Brano fornito:
Come quasi ogni mattina, a partire dall’11 gennaio del nuovo anno, la sveglia suona stridente e fastidiosa. Il rituale è sempre uguale: un’inerzia congenita che mi porta lentamente e svogliatamente ad alzarmi dal letto. Da allora, un peso gastrico, altrimenti detto magone, ha deciso di continuare a farmi dolce compagnia. Non so come comunicargli la scarsa simpatia nei suoi confronti, ma prima o poi ci riuscirò.

Con questo compagno, dopo le rituali azioni mattutine, mi trascino fino a quel cancello. Su di esso un foglio recita: “Non sostare davanti al cancello” ed io, come inebetita, continuo a fissarlo sorpresa, lì ferma, disattendendo la richiesta, in attesa di suonare per entrare. Cosa mi trattiene? La sensazione di deserto, il silenzio, l’assenza umana e l’atavico timore di aver sbagliato giorno, orario, luogo. Ci sarebbero tutti gli indizi. Ma il clac arriva inesorabile.

I padiglioni, le aiuole, gli alberi, l’erbaccia, il fil rouge sono sempre lì, ma manca la vita. Perfino la gatta di scuola ha deciso di traslocare. Se manca lei, vuol dire che scarseggiano cibo e coccole. Poi i passi con i tacchi che rimbombano nel vuoto ed io sempre in compagnia dell’indesiderato amico che cerca di espandersi, d’impossessarsi di me. E ancora corridoi vuoti, aule chiuse, suoni ovattati. Il silenzio è l’elemento più assordante all’interno di un edificio scolastico. Come in un triller, però, arriva l’elemento sorpresa che ti fa saltare il cuore: all’ingresso la voce squillante di Massimo, il dolce sorriso di Angelina e la volitività prorompente di Annamaria, sprazzi di energia come forme iniziatiche verso questo insolito percorso. Ti accorgi che tutto è a scartamento ridotto, un lacerto di vita, una percentuale ridotta di esistenza che pure, per fortuna, c’è. E poi arrivano a singhiozzo, tra una DAD e l’altra, le aule con alunni in carne ed ossa e ti sorprendi a riscoprire l’ironia intrinseca e scherzosa della voce di Fulvio, gli occhi vivaci di Abirami, l’espressione sorniona di Kian, la timidezza, satura di personalità, di Rebecca, lo sguardo languido e consapevole di Julienne, il braccio perennemente alzato di Lavinia e il tergiversare di Giovanni, energie salvifiche da cui trarre resistenza.

Esercizio: Prosegui il racconto della mattina a scuola durante la DAD, riprendendo subito dopo l'ultima frase del brano.

[Voci della raccolta]
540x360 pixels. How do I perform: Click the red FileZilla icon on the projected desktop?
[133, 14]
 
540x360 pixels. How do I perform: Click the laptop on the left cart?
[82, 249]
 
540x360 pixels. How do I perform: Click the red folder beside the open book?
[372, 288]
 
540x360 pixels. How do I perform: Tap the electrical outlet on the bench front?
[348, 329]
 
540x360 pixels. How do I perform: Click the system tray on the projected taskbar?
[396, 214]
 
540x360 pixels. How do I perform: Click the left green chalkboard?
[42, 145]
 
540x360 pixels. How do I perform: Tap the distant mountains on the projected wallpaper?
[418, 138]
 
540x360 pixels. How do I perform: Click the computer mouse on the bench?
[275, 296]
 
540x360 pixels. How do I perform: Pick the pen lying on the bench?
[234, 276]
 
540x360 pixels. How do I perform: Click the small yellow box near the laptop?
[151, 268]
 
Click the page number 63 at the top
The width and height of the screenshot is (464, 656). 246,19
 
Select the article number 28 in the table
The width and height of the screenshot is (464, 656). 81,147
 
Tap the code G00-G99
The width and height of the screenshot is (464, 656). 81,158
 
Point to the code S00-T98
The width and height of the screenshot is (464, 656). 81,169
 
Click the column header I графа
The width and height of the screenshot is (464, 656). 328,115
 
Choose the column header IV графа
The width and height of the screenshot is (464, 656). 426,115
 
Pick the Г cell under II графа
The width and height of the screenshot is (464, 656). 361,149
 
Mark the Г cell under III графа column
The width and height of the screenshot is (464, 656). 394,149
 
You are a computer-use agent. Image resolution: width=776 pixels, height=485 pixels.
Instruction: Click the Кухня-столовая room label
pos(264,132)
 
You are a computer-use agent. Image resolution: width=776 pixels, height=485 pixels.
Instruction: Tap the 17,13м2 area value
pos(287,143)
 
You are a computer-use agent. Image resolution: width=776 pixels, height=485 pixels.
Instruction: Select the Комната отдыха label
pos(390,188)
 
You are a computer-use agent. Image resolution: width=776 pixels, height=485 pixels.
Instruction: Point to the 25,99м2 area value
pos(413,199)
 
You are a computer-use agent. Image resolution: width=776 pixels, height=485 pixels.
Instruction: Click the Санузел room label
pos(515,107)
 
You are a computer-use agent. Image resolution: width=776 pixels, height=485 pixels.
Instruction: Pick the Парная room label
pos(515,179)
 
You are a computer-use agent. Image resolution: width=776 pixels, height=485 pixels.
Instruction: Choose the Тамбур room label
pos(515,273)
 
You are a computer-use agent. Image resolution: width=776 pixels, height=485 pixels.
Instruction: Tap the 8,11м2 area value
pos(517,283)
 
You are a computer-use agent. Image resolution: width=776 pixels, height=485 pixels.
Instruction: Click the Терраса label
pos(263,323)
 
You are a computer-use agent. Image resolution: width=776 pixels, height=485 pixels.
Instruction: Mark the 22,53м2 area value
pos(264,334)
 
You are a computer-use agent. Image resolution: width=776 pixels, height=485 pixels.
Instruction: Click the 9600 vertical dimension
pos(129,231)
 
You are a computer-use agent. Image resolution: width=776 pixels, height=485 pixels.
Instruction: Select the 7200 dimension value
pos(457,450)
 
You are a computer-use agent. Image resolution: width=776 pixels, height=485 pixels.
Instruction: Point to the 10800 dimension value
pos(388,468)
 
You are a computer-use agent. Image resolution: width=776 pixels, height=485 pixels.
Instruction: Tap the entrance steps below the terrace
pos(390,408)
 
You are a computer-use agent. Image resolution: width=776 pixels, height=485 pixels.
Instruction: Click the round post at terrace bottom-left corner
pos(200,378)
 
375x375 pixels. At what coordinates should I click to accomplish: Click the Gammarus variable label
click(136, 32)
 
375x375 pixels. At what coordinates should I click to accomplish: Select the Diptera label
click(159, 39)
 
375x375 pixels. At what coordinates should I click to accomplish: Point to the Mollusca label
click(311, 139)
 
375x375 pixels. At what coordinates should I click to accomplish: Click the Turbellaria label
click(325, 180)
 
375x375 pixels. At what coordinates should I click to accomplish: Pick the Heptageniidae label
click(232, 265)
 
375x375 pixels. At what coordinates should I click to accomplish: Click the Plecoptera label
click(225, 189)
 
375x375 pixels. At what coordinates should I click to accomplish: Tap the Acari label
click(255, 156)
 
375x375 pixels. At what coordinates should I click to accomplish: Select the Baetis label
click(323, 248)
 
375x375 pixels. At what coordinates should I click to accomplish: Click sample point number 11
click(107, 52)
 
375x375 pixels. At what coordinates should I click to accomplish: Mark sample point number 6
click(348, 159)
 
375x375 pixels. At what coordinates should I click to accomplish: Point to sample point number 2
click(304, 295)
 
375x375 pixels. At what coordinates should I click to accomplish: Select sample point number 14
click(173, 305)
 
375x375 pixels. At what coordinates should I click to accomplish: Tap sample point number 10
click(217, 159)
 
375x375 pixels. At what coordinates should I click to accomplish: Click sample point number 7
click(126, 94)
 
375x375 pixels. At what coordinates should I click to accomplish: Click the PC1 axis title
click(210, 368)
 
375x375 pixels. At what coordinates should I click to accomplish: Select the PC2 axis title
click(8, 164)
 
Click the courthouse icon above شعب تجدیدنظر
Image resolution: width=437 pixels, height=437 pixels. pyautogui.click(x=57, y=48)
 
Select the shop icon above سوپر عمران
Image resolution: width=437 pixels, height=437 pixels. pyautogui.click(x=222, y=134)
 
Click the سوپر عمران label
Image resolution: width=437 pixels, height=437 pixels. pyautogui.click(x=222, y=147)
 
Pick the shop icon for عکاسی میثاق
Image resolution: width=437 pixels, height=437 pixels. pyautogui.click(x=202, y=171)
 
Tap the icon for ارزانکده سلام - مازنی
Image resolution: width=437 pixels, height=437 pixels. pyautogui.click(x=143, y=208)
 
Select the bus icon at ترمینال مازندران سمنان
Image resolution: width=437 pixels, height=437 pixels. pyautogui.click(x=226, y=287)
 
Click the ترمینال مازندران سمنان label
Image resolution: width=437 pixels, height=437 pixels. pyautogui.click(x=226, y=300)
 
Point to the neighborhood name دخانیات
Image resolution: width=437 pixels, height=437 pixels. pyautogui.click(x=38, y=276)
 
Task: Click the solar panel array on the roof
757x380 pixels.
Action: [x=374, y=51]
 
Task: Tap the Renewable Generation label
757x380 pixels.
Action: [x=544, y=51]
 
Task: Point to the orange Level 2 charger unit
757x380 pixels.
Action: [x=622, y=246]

Risposta:
E poi ancora uno schermo, un diaframma separatore che contiene in sé, magicamente, tante realtà, che si possono assaporare superficialmente, che, come una macchina di terapia intensiva, ti trattengono alla vita in attesa della sospirata guarigione.

E di nuovo, fugaci apparizioni di colleghi con parole espresse all’interno di un imbuto bianco. E a questi lazzi di energia, mi attacco come un vampiro a succhiare un filo di resistenza alla vita.

Il mio amico magone, così pian piano mi lascia in pace, salvo venirmi a ritrovare la mattina seguente!